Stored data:

------------------------------------------------

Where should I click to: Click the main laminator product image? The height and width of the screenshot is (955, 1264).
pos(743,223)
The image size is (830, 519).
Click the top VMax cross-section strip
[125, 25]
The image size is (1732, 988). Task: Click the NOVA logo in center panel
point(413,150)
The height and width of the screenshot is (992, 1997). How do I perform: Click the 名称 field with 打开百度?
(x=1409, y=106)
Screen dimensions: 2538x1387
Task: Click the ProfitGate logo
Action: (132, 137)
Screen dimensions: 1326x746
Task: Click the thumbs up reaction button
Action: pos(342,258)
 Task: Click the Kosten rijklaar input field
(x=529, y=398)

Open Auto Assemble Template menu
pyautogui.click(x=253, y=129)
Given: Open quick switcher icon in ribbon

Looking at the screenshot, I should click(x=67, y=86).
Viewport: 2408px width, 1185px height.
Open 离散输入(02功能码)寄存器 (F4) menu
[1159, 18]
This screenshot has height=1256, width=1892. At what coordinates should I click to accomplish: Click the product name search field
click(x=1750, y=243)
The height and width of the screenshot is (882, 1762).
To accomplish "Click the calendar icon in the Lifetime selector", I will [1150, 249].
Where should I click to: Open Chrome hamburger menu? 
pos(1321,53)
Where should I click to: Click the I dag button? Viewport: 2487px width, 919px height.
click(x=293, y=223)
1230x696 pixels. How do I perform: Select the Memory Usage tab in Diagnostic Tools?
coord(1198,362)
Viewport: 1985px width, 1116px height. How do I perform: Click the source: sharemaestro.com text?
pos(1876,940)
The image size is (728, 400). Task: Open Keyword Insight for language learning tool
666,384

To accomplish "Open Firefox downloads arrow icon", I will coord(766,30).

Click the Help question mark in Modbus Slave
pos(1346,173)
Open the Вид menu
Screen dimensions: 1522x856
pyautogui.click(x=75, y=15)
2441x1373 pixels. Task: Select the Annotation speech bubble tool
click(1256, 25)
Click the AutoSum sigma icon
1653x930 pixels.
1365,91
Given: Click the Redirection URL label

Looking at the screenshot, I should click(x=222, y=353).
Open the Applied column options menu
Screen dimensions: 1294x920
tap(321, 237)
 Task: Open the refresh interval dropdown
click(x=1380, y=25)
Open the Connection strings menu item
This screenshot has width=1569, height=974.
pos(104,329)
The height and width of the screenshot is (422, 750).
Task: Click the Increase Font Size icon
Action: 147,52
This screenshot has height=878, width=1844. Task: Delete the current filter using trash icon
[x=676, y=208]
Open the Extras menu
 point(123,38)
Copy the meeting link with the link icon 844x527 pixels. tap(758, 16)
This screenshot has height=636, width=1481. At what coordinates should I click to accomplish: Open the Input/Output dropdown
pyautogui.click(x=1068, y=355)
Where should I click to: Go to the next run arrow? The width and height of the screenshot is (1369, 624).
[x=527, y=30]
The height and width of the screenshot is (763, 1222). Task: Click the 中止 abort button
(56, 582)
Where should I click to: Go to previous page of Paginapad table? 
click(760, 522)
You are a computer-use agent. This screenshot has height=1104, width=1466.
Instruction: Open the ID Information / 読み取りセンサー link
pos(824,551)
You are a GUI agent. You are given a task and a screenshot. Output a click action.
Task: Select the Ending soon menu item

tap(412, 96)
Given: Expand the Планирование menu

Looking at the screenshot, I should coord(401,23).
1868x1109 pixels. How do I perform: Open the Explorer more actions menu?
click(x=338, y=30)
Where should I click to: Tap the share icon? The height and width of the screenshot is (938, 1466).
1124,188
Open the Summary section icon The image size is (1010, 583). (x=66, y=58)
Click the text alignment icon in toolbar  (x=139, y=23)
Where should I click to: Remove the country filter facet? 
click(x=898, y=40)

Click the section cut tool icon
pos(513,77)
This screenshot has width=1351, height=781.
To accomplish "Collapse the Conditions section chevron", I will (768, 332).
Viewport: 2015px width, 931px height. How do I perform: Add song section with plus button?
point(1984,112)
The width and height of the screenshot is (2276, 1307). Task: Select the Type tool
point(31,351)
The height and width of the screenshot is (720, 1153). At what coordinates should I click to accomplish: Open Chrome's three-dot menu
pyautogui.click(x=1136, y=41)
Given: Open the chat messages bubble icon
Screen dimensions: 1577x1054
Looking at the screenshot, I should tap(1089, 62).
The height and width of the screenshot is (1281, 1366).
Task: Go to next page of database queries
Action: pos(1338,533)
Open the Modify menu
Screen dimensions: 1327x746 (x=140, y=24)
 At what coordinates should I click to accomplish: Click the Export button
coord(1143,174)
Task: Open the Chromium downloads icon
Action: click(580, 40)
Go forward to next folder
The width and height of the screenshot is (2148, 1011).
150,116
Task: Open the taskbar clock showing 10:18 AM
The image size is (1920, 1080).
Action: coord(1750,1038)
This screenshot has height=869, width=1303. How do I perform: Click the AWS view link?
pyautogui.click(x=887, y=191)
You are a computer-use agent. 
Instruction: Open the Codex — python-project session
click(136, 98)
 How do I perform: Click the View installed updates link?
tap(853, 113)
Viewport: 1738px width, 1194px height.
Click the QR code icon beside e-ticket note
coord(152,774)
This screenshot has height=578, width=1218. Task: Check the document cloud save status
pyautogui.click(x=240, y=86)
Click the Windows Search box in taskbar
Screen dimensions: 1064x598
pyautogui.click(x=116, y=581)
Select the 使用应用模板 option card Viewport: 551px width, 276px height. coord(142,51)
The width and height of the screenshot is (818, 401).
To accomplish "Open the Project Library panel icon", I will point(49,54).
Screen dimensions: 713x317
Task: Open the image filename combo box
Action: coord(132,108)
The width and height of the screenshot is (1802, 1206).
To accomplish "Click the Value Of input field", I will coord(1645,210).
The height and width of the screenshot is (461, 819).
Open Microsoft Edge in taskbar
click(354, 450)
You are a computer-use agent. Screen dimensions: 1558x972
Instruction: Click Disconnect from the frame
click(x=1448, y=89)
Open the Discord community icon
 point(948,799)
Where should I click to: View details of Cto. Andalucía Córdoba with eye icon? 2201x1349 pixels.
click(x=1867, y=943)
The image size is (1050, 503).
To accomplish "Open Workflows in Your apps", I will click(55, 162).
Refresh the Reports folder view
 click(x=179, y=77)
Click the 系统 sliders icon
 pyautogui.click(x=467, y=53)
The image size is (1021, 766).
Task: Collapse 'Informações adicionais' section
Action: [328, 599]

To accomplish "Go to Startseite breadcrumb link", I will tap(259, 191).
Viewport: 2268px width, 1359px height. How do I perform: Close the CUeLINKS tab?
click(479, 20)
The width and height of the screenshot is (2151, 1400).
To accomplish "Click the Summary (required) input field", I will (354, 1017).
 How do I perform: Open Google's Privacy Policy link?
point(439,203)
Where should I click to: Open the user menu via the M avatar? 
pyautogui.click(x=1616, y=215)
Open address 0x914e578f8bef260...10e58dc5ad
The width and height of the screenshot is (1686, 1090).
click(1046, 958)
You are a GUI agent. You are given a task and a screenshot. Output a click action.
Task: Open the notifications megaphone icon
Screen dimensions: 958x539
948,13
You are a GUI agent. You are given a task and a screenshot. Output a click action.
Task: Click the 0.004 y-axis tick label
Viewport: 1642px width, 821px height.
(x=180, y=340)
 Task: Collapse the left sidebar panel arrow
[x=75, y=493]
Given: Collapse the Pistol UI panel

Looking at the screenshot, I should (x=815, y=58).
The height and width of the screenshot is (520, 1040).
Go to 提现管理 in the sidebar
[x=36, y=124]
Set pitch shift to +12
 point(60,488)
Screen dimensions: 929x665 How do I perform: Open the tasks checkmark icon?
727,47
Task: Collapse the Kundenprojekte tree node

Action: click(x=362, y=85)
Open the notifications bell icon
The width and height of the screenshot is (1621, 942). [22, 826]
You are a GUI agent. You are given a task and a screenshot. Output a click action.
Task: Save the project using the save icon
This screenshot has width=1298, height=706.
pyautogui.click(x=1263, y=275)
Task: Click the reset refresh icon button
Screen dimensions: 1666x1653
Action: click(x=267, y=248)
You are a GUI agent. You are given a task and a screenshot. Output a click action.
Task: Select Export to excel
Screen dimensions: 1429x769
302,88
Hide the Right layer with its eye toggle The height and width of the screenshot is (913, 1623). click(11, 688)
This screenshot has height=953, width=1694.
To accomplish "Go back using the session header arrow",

------------------------------------------------

Every line in the data above that includes the word "Summary" should be copied.

▸ **Solution to the exercise**:
Open the Summary section icon The image size is (1010, 583). (x=66, y=58)
To accomplish "Click the Summary (required) input field", I will (354, 1017).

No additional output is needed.